Group A streptococci are bacteria commonly found in the throat and on the skin. The vast majority of GAS infections are relatively mild illnesses, such as strep throat and impetigo. Occasionally, however, these bacteria can cause much more severe and even life threatening diseases such as necrotizing fasciitis (occasionally described as “the flesh-eating bacteria”) and streptococcal toxic shock syndrome (STSS), or invasive GAS infections.
Health officials in England are reporting a more than double number of cases of scarlet fever during the past several months.
According to the latest Health Protection Report published Friday, 11,982 cases of scarlet fever have been reported since mid-September 2017, compared to an average of 4,480 for the same period over the last 5 years.
Nick Phin, Deputy Director at Public Health England, said:
It’s not uncommon to see a rise in cases of scarlet fever at this time of year. Scarlet fever is not usually a serious illness and can be treated with antibiotics to reduce the risk of complications and spread to others. We are monitoring the situation closely and remind parents to be aware of the symptoms of scarlet fever and to contact their GP for assessment if they think their child might have it.
Whilst there has been a notable increase in scarlet fever cases when compared to last season, greater awareness and improved reporting practices may have contributed to this increase.
Scarlet fever usually starts with a sore throat, headache and fever and may be followed by a fine red, erythematous rash, which gives the skin a sand-paper-like texture.The rash may occur at any part of the body such as the upper trunk, armpit and neck, but spare the face, palms of the hands and sole of the feet. The tongue of the infected person may appear swollen, red and bumpy, and have a “strawberry”-like appearance with a whitish coating.
It usually runs a mild course, but complications may develop occasionally. Potential complications include otitis media, throat abscess, pneumonia, meningitis, acute rheumatic fever, acute glomerulonephritis, sepsis and toxic shock syndrome. SF can be effectively treated with antibiotics.

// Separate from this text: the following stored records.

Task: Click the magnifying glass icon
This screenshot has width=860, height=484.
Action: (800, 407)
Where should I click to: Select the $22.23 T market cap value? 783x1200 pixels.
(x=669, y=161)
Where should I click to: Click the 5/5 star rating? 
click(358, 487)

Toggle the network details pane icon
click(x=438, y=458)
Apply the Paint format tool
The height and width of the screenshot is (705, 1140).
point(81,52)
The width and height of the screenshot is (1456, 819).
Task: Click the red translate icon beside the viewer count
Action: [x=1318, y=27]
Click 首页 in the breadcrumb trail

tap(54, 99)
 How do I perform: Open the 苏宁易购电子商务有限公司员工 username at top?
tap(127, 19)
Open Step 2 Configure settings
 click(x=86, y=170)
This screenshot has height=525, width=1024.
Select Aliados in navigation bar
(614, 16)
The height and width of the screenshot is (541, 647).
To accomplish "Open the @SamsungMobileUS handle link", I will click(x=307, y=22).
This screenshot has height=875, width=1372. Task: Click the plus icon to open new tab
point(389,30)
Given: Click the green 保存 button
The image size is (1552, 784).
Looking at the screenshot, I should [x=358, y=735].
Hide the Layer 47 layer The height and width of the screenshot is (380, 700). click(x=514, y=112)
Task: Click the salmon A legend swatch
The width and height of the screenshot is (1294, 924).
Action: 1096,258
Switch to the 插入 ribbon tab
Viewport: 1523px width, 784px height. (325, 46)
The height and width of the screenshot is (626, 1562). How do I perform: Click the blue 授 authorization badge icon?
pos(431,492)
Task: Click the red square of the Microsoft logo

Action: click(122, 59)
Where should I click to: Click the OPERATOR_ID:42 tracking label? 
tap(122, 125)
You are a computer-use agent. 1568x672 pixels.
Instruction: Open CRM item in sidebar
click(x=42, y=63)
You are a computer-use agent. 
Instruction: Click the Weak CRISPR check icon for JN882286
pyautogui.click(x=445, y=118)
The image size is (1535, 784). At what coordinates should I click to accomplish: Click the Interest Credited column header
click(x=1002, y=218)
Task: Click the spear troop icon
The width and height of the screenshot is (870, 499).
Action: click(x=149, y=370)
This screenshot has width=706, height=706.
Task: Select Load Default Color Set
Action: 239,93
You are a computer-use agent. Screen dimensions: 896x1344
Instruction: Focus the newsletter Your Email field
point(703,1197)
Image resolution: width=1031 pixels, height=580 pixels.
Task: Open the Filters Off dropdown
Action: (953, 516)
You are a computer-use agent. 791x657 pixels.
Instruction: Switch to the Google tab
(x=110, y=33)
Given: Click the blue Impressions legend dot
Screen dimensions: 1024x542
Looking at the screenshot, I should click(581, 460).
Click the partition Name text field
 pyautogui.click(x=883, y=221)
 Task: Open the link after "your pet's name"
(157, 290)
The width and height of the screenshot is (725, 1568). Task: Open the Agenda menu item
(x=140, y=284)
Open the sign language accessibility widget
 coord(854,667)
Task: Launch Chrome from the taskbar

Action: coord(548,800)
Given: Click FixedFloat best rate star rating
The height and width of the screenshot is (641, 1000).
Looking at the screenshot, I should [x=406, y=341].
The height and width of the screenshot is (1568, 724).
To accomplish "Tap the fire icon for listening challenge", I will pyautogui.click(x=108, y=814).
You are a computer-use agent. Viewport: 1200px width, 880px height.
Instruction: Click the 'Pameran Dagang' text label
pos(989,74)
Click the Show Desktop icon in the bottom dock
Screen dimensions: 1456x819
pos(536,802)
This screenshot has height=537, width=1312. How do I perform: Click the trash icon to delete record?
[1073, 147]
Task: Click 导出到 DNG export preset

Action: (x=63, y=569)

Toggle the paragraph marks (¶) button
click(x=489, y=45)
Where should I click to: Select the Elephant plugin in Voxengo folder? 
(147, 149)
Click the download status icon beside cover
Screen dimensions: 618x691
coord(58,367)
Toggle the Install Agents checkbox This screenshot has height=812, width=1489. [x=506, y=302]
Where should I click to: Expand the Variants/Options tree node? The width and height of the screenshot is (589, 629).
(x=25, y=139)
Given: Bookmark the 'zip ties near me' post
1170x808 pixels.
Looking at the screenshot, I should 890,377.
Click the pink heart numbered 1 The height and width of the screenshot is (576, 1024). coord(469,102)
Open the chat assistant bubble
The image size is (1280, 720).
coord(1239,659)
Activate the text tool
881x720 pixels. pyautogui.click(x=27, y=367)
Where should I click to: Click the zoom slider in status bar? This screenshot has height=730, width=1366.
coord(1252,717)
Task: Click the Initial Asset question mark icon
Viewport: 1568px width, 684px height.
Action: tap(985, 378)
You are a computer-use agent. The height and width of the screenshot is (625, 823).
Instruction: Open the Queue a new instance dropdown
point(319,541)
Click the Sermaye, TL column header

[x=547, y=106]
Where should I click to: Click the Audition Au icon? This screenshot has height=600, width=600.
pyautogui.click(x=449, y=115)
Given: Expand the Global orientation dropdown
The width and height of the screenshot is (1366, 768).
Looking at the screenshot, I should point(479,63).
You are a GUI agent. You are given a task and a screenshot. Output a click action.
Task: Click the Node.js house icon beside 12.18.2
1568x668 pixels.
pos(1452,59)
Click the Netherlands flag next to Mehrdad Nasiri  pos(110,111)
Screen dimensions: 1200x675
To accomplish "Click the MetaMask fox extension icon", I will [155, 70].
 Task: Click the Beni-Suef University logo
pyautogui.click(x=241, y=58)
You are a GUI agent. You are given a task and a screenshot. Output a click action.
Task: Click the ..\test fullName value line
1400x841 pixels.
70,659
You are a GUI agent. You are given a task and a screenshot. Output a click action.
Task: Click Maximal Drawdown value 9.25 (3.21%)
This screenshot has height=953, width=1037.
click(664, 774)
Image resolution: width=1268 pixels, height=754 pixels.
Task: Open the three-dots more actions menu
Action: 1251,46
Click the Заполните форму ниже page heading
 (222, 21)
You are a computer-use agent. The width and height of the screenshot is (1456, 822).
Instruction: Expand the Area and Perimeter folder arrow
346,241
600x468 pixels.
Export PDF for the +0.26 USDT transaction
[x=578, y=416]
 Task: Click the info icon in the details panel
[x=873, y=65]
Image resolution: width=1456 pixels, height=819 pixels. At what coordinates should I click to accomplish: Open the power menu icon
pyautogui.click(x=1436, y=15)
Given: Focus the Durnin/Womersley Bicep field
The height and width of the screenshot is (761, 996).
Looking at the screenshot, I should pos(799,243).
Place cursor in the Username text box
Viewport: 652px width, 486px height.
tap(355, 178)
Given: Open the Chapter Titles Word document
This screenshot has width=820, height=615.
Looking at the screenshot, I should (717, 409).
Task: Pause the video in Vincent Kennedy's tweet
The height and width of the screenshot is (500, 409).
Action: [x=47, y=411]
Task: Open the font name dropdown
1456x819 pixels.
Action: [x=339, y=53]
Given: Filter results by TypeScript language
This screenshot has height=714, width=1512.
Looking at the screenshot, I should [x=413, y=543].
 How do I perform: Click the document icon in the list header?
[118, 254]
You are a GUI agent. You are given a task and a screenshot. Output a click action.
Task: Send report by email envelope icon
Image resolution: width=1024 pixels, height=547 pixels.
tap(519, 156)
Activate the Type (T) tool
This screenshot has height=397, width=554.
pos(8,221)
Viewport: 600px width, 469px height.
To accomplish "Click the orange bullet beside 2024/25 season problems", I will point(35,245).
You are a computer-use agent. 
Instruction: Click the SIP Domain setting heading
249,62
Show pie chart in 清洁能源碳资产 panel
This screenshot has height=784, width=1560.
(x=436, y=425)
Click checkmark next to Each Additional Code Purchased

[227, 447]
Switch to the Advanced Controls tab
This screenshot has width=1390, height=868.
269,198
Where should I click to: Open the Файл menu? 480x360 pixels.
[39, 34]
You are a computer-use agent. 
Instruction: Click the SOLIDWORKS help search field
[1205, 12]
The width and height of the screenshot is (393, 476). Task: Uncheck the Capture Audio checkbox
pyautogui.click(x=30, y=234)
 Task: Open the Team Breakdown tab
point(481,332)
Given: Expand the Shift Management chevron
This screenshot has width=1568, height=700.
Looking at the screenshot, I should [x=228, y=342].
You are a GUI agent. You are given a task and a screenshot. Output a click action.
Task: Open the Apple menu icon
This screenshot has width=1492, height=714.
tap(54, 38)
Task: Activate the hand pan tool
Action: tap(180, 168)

Prompt treatment helps alleviate symptoms faster, prevents rare but serious complications, and minimizes the risk of transmission.
Region of Peel
The Regional Municipality of Peel in Southern Ontario, Canada continues to report cases of invasive GAS infections, a continuation from 2017.
According to Peel Public Health, there were 47 cases from Jan. 1, 2017 to Dec. 31, 2017 and five associated deaths.
So far in 2018, there have been 13 cases of the infection and one associated death confirmed in Peel hospitals.
In most cases, infections involving strep A don’t advance beyond strep throat, but more invasive strains can turn life threatening.
Invasive GAS disease is a severe and sometimes life-threatening infection in which the bacteria have invaded parts of the body, such as the blood, deep muscle and fat tissue or the lungs. Two of the most severe, but least common, forms of invasive GAS disease are called necrotizing fasciitis (infection of muscle and fat tissue) and streptococcal toxic shock syndrome (a rapidly progressing infection causing low blood pressure/shock and injury to organs such as the kidneys, liver and lungs).
Approximately 20 percent of patients with necrotizing fasciitis and 60 percent with STSS die. About 10-15 percent of patients with other forms of invasive group A streptococcal disease die.